Stored data
=======

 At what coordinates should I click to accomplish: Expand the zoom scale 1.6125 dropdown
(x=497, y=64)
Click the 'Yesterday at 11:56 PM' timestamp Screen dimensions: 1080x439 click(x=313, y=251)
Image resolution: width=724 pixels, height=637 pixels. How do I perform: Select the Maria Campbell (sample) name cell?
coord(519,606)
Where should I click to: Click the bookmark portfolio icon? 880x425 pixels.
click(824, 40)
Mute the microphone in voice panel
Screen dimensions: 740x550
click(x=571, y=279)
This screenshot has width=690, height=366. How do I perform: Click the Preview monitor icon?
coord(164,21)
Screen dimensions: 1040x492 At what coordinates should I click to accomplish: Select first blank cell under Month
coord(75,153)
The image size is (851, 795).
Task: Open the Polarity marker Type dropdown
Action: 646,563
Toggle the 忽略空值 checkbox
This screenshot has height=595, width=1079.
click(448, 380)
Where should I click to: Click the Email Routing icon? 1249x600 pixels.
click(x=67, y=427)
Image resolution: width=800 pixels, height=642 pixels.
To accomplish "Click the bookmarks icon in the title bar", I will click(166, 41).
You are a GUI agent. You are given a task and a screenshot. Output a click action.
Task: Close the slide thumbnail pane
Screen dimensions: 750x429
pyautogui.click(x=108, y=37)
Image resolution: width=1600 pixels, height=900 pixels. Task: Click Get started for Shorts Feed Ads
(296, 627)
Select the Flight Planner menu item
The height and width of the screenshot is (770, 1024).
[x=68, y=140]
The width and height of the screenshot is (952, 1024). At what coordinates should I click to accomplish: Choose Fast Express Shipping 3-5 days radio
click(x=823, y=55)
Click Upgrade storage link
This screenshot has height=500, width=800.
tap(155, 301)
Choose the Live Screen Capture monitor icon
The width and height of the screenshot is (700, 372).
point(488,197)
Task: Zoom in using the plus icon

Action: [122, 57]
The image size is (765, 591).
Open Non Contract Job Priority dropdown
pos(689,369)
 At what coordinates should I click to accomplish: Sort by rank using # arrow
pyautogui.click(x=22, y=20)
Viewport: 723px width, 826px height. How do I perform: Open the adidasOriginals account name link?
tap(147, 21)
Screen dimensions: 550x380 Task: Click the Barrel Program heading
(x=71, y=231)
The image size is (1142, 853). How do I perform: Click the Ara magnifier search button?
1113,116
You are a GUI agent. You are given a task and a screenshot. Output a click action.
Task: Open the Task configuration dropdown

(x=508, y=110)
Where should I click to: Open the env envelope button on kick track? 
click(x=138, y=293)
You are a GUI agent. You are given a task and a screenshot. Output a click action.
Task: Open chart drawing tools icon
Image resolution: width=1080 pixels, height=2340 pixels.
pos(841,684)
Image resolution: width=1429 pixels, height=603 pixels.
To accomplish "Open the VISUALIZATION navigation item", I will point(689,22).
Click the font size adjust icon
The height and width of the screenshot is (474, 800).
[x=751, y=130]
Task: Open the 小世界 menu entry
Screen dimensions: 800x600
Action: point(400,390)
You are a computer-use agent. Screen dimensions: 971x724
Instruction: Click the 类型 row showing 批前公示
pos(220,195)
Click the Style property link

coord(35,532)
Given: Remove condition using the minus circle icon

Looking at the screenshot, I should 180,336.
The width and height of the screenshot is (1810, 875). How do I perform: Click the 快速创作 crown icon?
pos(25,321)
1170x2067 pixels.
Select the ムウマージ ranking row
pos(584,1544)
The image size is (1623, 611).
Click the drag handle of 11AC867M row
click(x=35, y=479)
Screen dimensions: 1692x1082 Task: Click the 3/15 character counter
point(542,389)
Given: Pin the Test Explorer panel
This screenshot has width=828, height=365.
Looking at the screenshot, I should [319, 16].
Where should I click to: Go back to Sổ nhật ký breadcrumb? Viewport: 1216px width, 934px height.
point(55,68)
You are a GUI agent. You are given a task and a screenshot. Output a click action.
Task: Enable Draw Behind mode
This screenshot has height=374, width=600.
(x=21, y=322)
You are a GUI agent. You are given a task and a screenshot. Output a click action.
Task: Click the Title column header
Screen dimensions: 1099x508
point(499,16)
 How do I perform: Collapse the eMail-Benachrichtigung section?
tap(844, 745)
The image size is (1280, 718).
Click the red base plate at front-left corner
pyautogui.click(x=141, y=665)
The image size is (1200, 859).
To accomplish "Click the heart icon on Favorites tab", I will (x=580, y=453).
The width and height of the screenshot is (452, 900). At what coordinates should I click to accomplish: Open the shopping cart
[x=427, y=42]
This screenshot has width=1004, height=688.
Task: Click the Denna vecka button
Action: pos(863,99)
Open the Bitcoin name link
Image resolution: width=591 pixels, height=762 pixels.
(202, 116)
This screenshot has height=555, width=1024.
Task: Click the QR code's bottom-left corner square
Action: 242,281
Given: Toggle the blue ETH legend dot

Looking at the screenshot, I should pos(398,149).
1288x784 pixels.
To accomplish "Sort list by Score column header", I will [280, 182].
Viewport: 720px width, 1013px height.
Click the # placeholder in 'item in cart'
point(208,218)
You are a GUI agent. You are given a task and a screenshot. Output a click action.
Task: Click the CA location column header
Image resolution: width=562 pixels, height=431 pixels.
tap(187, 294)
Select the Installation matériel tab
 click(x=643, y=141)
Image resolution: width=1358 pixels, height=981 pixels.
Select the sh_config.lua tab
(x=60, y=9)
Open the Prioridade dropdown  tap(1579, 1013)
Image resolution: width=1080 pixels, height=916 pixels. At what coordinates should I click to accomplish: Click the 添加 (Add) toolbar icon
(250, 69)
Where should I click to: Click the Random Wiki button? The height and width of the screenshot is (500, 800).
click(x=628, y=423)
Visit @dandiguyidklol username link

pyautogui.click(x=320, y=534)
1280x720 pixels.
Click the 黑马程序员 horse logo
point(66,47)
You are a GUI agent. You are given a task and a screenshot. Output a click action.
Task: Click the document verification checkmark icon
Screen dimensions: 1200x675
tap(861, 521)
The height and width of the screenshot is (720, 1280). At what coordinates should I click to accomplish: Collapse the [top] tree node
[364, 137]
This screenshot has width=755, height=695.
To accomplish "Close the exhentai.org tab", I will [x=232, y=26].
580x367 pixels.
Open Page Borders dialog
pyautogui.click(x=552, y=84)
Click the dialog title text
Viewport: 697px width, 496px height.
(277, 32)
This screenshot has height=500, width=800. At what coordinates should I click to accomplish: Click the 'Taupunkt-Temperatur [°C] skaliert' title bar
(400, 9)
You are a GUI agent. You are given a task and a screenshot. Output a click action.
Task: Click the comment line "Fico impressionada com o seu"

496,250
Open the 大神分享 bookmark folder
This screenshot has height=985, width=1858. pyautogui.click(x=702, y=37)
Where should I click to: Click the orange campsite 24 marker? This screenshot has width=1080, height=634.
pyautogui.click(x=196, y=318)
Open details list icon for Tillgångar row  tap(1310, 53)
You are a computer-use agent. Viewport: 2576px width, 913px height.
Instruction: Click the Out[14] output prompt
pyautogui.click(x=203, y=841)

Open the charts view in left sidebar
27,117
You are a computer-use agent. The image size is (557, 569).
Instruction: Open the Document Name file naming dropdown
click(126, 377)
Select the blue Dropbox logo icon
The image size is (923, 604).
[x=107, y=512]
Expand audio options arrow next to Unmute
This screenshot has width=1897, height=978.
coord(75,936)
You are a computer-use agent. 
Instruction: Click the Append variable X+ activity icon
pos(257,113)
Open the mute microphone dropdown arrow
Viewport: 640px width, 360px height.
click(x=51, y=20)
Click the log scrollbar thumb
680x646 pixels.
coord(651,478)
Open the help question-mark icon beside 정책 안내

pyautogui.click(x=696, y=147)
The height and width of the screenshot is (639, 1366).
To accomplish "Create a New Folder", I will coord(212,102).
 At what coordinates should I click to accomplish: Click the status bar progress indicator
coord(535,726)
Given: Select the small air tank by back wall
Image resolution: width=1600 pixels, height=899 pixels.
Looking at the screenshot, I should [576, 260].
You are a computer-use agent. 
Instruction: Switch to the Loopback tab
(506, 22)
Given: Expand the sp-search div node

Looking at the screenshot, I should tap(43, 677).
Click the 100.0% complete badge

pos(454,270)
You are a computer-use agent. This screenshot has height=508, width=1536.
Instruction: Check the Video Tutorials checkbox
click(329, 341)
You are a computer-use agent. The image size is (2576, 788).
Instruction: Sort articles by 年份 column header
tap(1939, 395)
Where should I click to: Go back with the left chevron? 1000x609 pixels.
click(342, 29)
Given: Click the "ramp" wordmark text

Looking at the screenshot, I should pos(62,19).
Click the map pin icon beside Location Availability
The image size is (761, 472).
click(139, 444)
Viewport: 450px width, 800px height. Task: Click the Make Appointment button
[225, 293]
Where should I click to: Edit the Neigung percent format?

=======

_Problem statement:_
Across the data above, count the lines that include the word "list", and respond with the number alone.

_Answer section:_
2